Friday, May 25, 2007

Sadr Reappears

By Cernig

Moqtada al-Sadr has reappeared in Iraq, to give a fiery nationalist speech to followers. The NY Times says his reappearance has come after "his position has been significantly eroded because of a strong push by American forces against the Mahdi Army," although such a contention is highly disputable. There have been few real crimps on the Mahdi Army of late that weren't voluntary and most of Sadr's problems seem to be self-inflicted, relating as they do to hardline breakaway elements who disagree with his course of reaching out to Sunni nationalists.

(The NY Times, like most other media outlets, also uncritically accepts the U.S. military's claim that Sadr has been in Iran this last few months, even though his aides say that isn't true and there's not a shred of evidence other than "because we say so" to support it.)

Having said that, Sadr suffered a major setback today as one of his senior milita leaders was killed by British troops in Basra.
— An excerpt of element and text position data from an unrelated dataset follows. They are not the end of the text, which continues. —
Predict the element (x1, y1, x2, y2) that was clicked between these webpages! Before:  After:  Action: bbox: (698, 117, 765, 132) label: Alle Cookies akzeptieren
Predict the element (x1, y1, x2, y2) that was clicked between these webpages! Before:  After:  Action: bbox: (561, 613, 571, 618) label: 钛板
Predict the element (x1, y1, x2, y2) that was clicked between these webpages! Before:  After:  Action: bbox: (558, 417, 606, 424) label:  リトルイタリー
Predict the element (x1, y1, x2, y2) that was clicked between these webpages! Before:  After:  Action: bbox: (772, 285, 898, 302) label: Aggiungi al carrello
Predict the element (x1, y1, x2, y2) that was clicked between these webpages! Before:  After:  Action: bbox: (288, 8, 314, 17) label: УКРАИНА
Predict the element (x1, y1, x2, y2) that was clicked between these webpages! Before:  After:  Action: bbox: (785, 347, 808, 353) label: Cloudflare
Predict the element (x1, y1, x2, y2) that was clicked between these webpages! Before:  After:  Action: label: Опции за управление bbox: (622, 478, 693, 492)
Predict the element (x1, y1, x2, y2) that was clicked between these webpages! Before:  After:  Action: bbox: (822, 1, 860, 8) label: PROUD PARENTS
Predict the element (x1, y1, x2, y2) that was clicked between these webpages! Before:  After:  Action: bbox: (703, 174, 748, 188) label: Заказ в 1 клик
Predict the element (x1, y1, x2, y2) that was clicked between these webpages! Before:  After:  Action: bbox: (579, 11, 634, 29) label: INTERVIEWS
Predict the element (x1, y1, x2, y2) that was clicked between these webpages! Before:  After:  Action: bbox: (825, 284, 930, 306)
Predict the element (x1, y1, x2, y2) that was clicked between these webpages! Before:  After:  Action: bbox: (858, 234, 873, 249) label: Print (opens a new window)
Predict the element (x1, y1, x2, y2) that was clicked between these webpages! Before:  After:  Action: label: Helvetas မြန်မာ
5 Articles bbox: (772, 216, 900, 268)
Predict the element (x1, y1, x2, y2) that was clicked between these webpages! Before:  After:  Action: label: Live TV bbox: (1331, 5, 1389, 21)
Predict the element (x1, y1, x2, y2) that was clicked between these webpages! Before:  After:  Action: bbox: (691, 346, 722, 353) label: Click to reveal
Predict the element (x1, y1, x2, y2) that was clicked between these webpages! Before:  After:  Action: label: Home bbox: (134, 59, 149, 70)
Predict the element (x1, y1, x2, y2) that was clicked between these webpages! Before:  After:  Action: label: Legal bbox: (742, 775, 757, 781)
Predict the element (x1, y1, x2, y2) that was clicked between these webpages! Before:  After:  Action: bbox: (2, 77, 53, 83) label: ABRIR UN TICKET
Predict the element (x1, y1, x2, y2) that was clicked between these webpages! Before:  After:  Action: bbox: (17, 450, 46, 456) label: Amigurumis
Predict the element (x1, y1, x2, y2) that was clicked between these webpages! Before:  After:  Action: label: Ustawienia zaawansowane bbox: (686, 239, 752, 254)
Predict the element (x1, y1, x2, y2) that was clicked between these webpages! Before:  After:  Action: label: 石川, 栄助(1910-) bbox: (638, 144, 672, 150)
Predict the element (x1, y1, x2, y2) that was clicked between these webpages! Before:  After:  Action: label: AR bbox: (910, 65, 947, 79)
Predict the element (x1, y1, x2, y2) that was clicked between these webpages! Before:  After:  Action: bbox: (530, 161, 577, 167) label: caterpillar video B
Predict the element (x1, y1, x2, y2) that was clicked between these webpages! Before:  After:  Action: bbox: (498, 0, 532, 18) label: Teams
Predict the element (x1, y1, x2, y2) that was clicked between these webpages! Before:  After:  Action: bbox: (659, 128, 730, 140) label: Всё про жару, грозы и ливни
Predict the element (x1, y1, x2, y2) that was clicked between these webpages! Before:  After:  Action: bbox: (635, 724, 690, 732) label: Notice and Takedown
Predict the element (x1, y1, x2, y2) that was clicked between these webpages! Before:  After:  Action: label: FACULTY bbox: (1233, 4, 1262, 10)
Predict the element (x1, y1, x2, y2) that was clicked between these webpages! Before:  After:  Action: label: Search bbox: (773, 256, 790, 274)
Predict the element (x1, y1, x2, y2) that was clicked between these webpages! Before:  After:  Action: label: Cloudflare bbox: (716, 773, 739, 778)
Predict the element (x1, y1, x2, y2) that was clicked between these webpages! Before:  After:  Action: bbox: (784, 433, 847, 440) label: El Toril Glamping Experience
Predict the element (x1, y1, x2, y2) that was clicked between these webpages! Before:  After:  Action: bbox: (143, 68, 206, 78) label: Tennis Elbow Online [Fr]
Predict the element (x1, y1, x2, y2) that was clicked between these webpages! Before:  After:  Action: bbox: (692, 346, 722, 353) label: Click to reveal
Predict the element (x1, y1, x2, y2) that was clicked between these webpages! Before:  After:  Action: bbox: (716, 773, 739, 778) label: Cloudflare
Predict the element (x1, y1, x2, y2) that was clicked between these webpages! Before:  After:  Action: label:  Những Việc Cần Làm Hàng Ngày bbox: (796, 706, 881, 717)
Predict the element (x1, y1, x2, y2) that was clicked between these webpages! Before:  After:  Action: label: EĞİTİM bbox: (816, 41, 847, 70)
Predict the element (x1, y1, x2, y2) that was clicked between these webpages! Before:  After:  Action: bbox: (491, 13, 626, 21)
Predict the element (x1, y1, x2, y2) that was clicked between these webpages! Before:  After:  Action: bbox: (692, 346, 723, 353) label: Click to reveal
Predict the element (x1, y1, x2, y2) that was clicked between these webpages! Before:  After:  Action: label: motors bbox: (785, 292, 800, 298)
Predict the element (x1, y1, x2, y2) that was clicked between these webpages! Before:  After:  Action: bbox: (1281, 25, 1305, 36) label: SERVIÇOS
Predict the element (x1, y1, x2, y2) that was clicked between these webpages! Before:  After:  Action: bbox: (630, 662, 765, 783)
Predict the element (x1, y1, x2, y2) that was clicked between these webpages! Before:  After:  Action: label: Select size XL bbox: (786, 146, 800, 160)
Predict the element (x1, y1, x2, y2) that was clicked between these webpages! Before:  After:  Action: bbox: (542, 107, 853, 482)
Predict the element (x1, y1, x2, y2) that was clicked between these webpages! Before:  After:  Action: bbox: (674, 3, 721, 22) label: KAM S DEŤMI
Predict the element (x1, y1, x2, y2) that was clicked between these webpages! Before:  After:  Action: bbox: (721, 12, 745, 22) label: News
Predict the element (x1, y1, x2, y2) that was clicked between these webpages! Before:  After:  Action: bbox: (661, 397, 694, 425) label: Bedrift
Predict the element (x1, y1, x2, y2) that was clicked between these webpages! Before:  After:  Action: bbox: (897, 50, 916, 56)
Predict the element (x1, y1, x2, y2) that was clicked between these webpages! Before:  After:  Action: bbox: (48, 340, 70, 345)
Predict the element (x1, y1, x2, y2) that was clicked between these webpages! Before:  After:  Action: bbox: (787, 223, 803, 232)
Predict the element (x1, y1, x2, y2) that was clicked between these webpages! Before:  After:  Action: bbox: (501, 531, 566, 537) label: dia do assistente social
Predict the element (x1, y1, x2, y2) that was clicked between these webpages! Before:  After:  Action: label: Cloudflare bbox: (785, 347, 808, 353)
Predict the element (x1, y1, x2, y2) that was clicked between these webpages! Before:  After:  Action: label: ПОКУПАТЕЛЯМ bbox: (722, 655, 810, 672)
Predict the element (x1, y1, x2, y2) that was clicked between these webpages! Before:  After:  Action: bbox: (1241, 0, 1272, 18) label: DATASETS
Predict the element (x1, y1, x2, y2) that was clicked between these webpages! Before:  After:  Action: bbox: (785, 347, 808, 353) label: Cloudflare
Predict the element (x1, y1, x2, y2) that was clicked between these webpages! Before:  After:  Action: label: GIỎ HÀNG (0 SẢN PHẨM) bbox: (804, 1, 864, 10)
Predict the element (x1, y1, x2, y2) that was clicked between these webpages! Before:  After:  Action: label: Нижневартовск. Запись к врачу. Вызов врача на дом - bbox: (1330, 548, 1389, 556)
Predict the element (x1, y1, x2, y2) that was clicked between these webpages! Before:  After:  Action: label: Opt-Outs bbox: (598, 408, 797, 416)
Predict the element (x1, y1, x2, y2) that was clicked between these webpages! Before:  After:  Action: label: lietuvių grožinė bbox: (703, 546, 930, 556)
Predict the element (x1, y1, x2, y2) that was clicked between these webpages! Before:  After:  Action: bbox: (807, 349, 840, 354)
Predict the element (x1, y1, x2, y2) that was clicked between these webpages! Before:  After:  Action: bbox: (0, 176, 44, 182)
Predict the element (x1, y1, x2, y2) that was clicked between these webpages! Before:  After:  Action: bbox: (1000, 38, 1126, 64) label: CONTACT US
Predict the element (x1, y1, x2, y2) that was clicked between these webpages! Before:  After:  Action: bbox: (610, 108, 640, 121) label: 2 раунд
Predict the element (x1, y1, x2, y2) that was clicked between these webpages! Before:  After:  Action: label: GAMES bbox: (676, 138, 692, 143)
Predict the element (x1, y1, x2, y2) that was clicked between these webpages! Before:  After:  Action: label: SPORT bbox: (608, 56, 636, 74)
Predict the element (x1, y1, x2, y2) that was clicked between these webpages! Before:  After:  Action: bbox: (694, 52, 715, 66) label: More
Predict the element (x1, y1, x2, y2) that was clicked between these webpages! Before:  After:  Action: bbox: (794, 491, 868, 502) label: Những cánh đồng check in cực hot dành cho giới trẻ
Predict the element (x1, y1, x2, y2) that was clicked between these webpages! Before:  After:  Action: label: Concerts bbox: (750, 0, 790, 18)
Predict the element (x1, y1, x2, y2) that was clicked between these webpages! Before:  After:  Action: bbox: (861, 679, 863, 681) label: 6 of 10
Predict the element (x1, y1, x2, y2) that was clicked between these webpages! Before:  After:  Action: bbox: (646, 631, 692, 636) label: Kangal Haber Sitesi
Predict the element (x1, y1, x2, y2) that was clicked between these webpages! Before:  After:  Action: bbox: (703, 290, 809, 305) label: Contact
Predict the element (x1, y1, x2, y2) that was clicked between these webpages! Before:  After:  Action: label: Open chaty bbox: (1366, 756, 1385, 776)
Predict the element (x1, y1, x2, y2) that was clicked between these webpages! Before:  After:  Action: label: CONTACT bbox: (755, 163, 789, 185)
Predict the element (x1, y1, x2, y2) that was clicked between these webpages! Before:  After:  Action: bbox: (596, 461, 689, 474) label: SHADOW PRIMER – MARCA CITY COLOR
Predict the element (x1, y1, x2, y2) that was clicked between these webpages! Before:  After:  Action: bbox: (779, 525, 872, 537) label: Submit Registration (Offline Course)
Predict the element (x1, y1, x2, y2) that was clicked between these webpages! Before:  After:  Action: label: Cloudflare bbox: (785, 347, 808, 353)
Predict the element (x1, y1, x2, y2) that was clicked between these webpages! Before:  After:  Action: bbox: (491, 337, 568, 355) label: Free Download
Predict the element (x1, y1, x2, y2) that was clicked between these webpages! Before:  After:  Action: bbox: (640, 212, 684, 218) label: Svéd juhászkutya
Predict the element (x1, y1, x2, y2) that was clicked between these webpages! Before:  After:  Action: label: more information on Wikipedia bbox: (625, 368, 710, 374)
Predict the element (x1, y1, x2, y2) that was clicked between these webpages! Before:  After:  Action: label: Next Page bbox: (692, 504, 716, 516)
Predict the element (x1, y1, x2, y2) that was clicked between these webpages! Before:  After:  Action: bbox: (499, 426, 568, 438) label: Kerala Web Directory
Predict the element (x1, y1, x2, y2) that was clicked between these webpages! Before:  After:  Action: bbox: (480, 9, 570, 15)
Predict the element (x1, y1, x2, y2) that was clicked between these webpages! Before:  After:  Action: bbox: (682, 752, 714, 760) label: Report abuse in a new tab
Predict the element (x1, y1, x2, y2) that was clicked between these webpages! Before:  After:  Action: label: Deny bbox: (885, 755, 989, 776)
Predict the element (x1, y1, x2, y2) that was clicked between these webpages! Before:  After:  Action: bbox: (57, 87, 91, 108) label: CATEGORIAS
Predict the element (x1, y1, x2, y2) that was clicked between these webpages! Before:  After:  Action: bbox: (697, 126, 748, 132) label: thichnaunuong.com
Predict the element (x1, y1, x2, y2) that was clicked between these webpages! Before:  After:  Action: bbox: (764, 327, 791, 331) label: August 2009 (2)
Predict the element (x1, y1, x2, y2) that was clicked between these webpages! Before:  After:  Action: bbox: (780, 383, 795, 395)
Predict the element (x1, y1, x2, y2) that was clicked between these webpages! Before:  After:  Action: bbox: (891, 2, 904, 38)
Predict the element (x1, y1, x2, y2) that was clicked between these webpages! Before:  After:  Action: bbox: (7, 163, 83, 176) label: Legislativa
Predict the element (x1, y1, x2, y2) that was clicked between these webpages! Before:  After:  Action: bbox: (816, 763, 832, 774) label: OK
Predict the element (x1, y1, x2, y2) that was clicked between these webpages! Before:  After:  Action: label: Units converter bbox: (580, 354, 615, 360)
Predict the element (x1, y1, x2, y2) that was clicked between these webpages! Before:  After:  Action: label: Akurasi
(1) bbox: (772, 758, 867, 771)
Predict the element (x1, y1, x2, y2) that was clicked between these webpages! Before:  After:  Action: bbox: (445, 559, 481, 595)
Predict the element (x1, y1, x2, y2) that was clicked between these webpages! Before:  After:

The British are claiming the operation had the backing of the Maliki government - something that may well blow up in Maliki's face soon if various readings of political currents turn out correct.

Juan Cole, for instance, cites one Arabic-language report:
the head of the Council for the Salvation of al-Anbar, Hamid al-Hayyis said that a delegation from the Council met with the leadership of the Sadr Movement. They then ment with two cabinet members, the minister of state for national security affairs and the minister for national dialogue affairs. The Council delivered to the government a letter asking that it hasten national reconciliation and stop making sectarian speeches. Al-Hayyis said that this was the first major meeting of the two principal sects in Iraq, where national essentials were agreed upon and shedding Iraqi blood was prohibited.
While KUNA reports on Sadr's speech itself.
Moqtada al-Sadr on Friday said he was against clashing with the legitimate forces of law and order because this served the interests of foreign occupation forces.

The young cleric, who called for the withdrawal of multinational forces (MNF) appeared for Friday prayers at a local mosque three months after he had reportedly fled to Iran when the US-backed Baghdad security plan was launched. "You should beware that those who are behind your clashes with the forces of law and order are the occupation forces, who are looking for an excuse for staying in Iraq.. So do not give them that excuse," he said in a Friday sermon addressed to his followers, who gathered in the mosque for the traditional Friday prayers.

He stressed that "any fighting between the Mehdi army (loyal to him) and the forces of law and order, is forbidden and banned," he said.

He called on members of the Mehdi army to use "peaceful means in the face of any provocation from the weak-hearted." He urged the government not to renew the mandate of the MNF "not even for an extra day, because we want them to withdraw." He called on the authorities to restore basic services, prevent members of the dismantled Baath Party from returning to positions of power and called for repairing religious shrines, that were recently damaged by bomb attacks.
The only real stumbling block is De-Baathification. If Sadr can cleave a line carefully which can restore the staus of Sunni teachers and such while still preventing more prominent Party members from returning to actual "positions of power" then he will be in a very strong political position indeed. With Sunni backing and a rule of non-violence against Iraqis, he can forge a political coalition to unseat Maliki's government in a velvet revolution - and if Maliki is green-lighting attacks on Sadrist loyalists then that will count severely against him in such a circumstance.